> Stated exercise 1
In the passage on arsenic in gas streams, what must be removed from the gas before it can be treated by the Parker copper oxide/zinc oxide catalytic process?
> Stated exercise 2
Pick up the passage on arsenic in gas streams after its last sentence and keep writing it.

> Document passage
# # # #

2. Description of Prior Art
At the present time, known processes for removal of arsenic from gas streams are costly and/or generally ineffective. One such process is the Parker copper oxide/zinc oxide catalytic process which was originally developed to remove arsenic, in particular inorganic arsine, from the gas stream at high temperature. This process requires that the gas to be treated be preprocessed to remove water and sulfur species because the catalyst is reactive to water at the processing temperature and is also somewhat specific for sulfur resulting in competitive binding of sulfur for the arsenic sites resulting in a probable reduction in catalyst life. Furthermore, the arsenic deposited on the exhausted catalyst cannot be recovered easily, posing an environmental disposal problem.
In addition, several methods for analyzing the amount of arsenic in gas are known. One such method is the use of nitric acid to extract arsenic from natural gas and atomic spectroscopic techniques to determine the concentration of arsenic in the extract. This method provides a means for determining total arsenic in natural gas but is not a suitable field technique because it uses fragile glassware and concentrated nitric acid, the latter being a potential hazard to test personnel.

# # # #

> Items
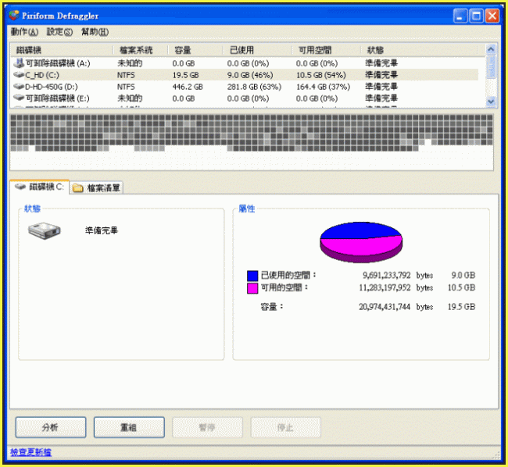Click the drive list scroll up arrow
508x467 pixels.
[492, 49]
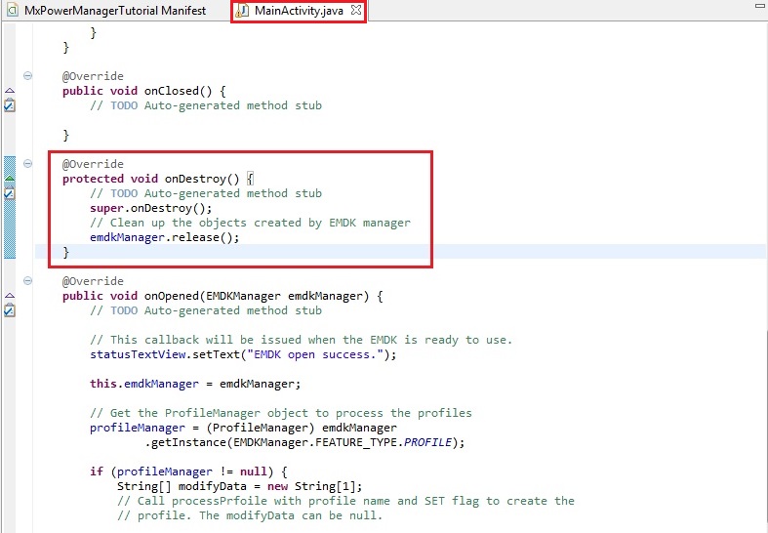Close the MainActivity.java tab
This screenshot has width=768, height=533.
[x=356, y=11]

# # # #

> Task result 1
Water and sulfur species must be removed first.

> Task result 2
A second known method for determining the amount of total arsenic in gas is the NIOSH-approved air sampling method which utilizes coconut charcoal tubes to collect arsenic compounds from natural gas and X-ray fluorescence (XRF) and Neutron Activation Analysis (NAA) techniques to determine the amount of arsenic on the charcoal. However, this method is known to produce inconsistent results due to the fact that the efficiency of the charcoal tubes for collection of arsenic compounds from natural gas is substantially reduced due to much higher adsorption affinity of some natural gas components, such as heavier hydrocarbons, to the charcoal surfaces than the arsenic compounds. As a result, the arsenic content of the gas is not fully captured by the charcoal as it passes through the charcoal tubes, resulting in a significant loss of sample. Thus, it is apparent that this method also is not suitable for use in removing and recovering arsenic from gases.
Another known method for determining total arsenic in gas is the peroxydisulfate method for determining total trimethylarsine in which a saturated solution of potassium peroxydisulfate is used to extract the arsenic-containing compounds from a gas containing such compounds. The arsenic can be extracted by static or dynamic methods. The static batch extraction method recovers arsenic quantitatively from the gas by shaking a fixed volume of gas collected at atmospheric pressure with 10 ml. of extractant in a gas collection vessel for more than one hour. The dynamic method uses liquid extraction vessels through which the gas is bubbled through an extraction liquid. However, this method of arsenic recovery is not effective because the recovery of arsenic depends too much on the pH of the extraction liquid and the rate of sparging.